Approach to penetrating neck injury: Clinical sciences
Approach to penetrating neck injury: Clinical sciences
Traumatic and orthopedic injuries
Approach to the trauma patient
Blunt and penetrating abdominal and pelvic trauma
Blunt and penetrating chest trauma
Head, neck, and spine trauma
Skin and extremity trauma
Decision-Making Tree
Transcript
Penetrating neck injuries typically occur from stab or gunshot wounds and can be life-threatening depending on the location. Now, the neck is divided into three zones which contain vital structures.
Zone I extends from the sternal notch, to the cricoid cartilage.
It contains the subclavian vessels, proximal carotid arteries, vertebral arteries, internal jugular veins, trachea, Thyroid gland, esophagus, apices of the lung, thoracic duct, spinal cord, and brachial plexus.
Zone II extends from the cricoid cartilage, to the angle of the mandible.
It contains the common carotid arteries and their branches, vertebral arteries, jugular veins, larynx, pharynx, trachea, esophagus, spinal cord, vagus nerves, and recurrent laryngeal nerves.
Finally, zone III extends from the angle of the mandible, to the base of the skull.
It contains the distal internal carotid arteries, vertebral arteries, jugular veins, pharynx, spinal cord, and cranial nerves IX through XII.
Your first step when evaluating a patient with a penetrating neck injury is to perform a primary survey by assessing their ABCDE.
Because any neck injuries can compromise the airway, it's important to secure the airway as soon as possible. Make sure to stabilize the cervical spine with a C-collar and always have a low threshold for endotracheal intubation. Keep in mind that intubation should be performed carefully to avoid causing further damage. Now, if there is a laryngeal obstruction or exposed trachea, proceed with a surgical airway like a cricothyroidotomy.
Once the airway is secured, ensure adequate ventilation by providing supplemental oxygen.
Next, obtain two large bore IVs or an intraosseous line if intravenous access cannot be obtained.
Continuously monitor vitals while starting appropriate resuscitative measures including blood transfusions.
Then, assess for disability by performing a neurological assessment and calculating the Glasgow Coma Scale, and perform the pupil exam as well.
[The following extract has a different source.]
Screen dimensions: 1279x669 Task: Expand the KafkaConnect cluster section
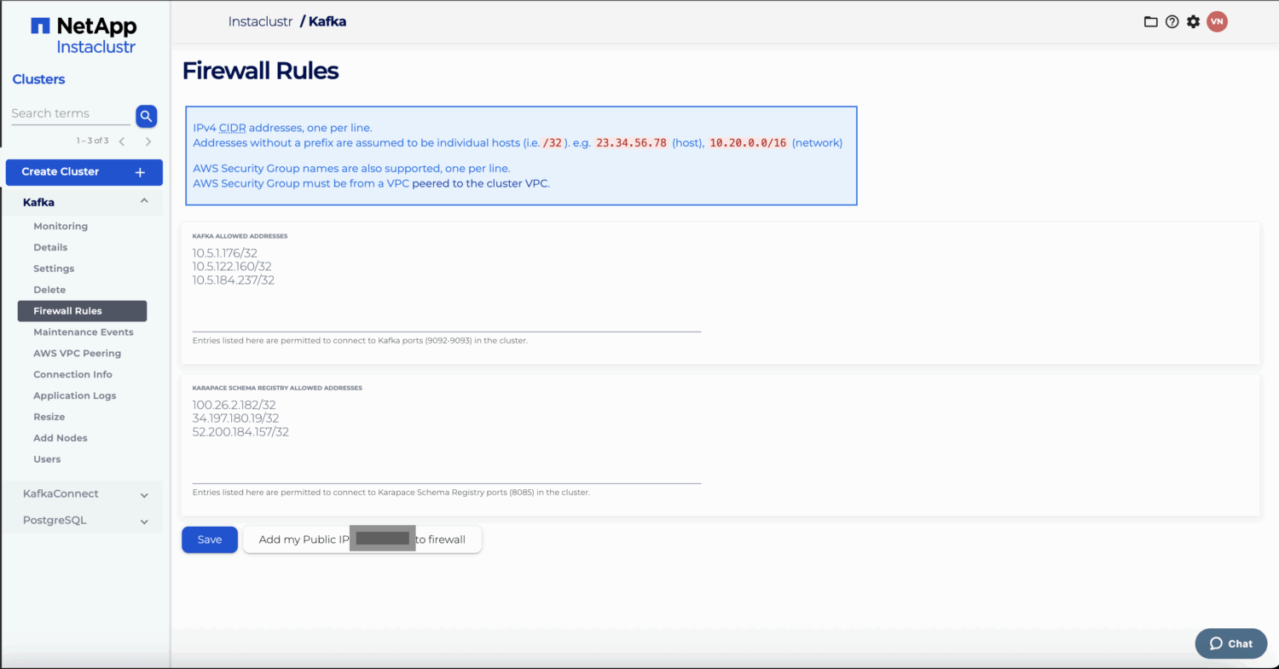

Then lay the patient on a flat board for spine immobilization.
Finally, expose the patient by removing all clothing and bandages to ensure no injuries are missed. After examining the patient, place a warm blanket over them to avoid hypothermia.
Now that we’ve finished acute management, let's look at unstable patients.
If your patient is unstable, quickly perform a secondary survey. This includes a focused head-to-toe physical exam assessing for any “hard” signs of penetrating neck injury.
Examples include rapidly expanding or pulsatile hematoma, severe arterial bleeding, decreased or absent pulses, massive hemoptysis, massive hematemesis, respiratory distress, air bubbling from the wound, the presence of a thrill or bruit, or focal neurologic deficit.
These signs indicate the presence of severe injury to vital structures within the neck that require immediate surgical intervention.
There are two major types of injuries to look for in an unstable patient: vascular injuries or aerodigestive tract injuries. Let’s begin with vascular injuries.
In major vascular injury, history often reveals high-force trauma like a stab or gunshot wound. On physical examination, you might find absent pulses, or the presence of a thrill or bruit, active or pulsatile bleeding, a pulsatile or expanding hematoma, or focal neurologic deficit. You might also see signs of hemorrhagic shock like hypotension refractory to appropriate fluid resuscitation.
With these findings, you can diagnose an unstable vascular injury that requires emergent surgical intervention.
When it comes to aerodigestive tract injuries, they also result from stab or gunshot wounds. Physical exam usually reveals hemoptysis, hematemesis, or respiratory distress, as well as air bubbling from the neck wound, or palpable crepitus. If you see these findings, you are dealing with an aerodigestive tract injury. These patients should go immediately to the operating room.
Okay, now that the life-threatening conditions are taken care of, let’s talk about stable patients. As before, your next step is to perform a complete secondary survey. However, in this case, you are assessing for “soft” signs of injury like non-expanding hematoma, minor hemoptysis or minor hematemesis, dysphonia, dysphagia, tachypnea, or subcutaneous emphysema or mediastinal emphysema.
These signs indicate injury to vital structures, so before any operative intervention, you need to order some tests, depending on which anatomic zone of the neck is injured.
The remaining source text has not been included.